The Liber instrumentorum vicecomitalium (Latin for "Book of the Instruments of the Viscounts"), sometimes called the Trencavel Cartulary (CT) or Cartulaire de Foix, is a high medieval cartulary commissioned by the Trencavel family. It preserves either 585[1][2] or 616–7[3] charters, the earliest of which dates to 1028 and the latest to 1214. The charters preserve a record of important feudal customs relating to the lands of the Trencavel, namely Albi, Agde, Béziers, Carcassonne, Nîmes, and Razès, all of which—save Carcassonne, which was a county—were viscounties, hence the cartulary's name. It is preserved in a twelfth-century manuscript, now kept with the Société Archéologique de Montpellier, where it is MS 10.[4]
The compilation of the Liber began probably between 1186 and 1188, under the direction of Roger II Trencavel.[5] It was completed in two stages and occupies 248 folios. The initial work was done by two scribes in a clear but highly abbreviate "proto-gothic documentary script", with a few decorated initials.[6] In 1206 a few charters from the 1190s and the first years of the new century as well as some older documents from 1176–85 that were omitted in the initial compilation were added by a different scribe, using a smaller, rounder script. The final addition to the charter was a record of the surrender of Bernard Ato VI Trencavel to Simon de Montfort in 1214.[6] The earliest eleventh-century charters generally concern Albi, the first Trencavel viscounty, but the majority of charters date to the mid–late twelfth century.

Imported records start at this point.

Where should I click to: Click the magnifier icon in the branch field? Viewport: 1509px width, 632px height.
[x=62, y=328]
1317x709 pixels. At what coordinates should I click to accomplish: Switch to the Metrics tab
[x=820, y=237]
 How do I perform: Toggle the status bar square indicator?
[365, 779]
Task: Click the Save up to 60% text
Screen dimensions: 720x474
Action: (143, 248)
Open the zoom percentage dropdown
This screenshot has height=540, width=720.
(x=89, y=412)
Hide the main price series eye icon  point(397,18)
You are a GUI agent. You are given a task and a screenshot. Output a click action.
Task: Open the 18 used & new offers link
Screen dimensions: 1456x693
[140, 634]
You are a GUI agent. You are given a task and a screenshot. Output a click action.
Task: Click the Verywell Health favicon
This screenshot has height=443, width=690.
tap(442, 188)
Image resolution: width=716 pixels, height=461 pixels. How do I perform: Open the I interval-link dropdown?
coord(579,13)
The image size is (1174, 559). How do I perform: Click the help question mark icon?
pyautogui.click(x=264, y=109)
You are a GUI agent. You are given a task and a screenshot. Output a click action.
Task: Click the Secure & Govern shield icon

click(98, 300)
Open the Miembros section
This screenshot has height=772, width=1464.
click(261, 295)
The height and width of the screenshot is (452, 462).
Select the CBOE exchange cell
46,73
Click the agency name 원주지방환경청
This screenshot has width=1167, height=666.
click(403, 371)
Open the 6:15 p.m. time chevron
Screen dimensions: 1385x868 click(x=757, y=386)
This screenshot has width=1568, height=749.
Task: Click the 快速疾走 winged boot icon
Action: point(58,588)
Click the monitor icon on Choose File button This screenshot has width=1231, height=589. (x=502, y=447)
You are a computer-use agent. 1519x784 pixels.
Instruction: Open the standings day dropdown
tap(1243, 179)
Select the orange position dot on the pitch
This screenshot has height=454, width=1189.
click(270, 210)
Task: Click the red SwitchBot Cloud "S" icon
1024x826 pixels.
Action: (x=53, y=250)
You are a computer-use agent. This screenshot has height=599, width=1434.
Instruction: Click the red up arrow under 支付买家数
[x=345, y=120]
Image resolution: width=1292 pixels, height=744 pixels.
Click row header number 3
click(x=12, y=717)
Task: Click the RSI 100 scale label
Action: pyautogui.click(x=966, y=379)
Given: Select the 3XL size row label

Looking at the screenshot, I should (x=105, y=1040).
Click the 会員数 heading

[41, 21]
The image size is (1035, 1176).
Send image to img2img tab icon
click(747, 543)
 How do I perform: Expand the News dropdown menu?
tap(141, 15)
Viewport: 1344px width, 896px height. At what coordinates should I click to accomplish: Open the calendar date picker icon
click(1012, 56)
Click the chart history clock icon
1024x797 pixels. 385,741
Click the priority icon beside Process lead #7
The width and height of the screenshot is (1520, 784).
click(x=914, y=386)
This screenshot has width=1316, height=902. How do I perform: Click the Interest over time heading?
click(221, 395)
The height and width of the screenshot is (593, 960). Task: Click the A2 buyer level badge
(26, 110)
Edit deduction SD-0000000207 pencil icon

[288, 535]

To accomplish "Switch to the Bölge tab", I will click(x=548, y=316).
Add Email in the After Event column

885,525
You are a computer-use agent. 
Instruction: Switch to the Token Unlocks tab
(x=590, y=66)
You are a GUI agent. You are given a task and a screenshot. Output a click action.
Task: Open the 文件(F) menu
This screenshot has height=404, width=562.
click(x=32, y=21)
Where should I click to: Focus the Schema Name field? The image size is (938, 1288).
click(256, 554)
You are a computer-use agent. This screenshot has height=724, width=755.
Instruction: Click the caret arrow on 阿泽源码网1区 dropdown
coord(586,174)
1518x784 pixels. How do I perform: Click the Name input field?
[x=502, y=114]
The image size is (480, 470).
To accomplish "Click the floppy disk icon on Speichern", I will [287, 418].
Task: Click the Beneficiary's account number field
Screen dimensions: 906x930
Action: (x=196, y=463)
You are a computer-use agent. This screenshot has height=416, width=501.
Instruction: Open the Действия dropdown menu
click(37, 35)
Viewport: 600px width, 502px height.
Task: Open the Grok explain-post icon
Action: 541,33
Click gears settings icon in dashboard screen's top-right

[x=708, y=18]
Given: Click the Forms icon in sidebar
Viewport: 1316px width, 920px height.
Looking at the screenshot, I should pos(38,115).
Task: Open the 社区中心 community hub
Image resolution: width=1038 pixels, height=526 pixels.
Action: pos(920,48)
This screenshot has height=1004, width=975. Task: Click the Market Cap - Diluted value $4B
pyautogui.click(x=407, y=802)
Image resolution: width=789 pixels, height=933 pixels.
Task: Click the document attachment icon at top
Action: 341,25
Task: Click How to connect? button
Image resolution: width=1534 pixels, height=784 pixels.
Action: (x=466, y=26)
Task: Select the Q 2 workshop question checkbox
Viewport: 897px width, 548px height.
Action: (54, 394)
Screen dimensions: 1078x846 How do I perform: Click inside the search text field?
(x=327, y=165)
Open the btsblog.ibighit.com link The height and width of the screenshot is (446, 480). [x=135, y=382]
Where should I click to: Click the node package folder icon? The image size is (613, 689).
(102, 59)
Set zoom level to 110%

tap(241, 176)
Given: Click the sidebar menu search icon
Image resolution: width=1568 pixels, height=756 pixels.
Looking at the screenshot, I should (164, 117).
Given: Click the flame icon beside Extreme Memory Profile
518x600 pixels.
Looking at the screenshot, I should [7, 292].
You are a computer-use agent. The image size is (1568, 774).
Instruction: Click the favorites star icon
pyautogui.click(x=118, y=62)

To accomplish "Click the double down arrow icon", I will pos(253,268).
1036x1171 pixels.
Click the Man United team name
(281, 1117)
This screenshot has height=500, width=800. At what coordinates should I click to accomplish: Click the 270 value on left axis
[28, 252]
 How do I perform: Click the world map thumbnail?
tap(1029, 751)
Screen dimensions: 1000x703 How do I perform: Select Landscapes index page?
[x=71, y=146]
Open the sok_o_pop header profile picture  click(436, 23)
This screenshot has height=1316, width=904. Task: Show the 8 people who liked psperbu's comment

Of the charters 321 (55%) are oaths of fealty, 79 are "grants, recognitions, sales, mortgages" of fiefs,[1][2] and 57 are convenientiae (accords). A small proportion of the oaths reference other convenientiae, but it is clear from the proportions of documents in the cartulary that "the power of the Trencavels rested on the oath."[1]
Its organisation implies its use as an argument for Trencavel power.[7] For example, it contains the supposed will of Roger the Old, the founder of the house.[8] Its contents are geographically organised, arranged so as to present Trencavel lordship as regional and territorial. This form of organisation is mirrored in the contemporary Liber feudorum maior (and its companion piece, the Liber feudorum Ceritaniae) of Catalonia and the Liber instrumentorum memorialium of the Guilhems of Montpellier, with which it is often compared. The Trencavel Cartulary contains no documents concerning the church, secular or monastic, and does not appear to have been used on a regular basis by its commissioners. It was only periodically augmented, and seems more to have been a monument to Trencavel power.[6]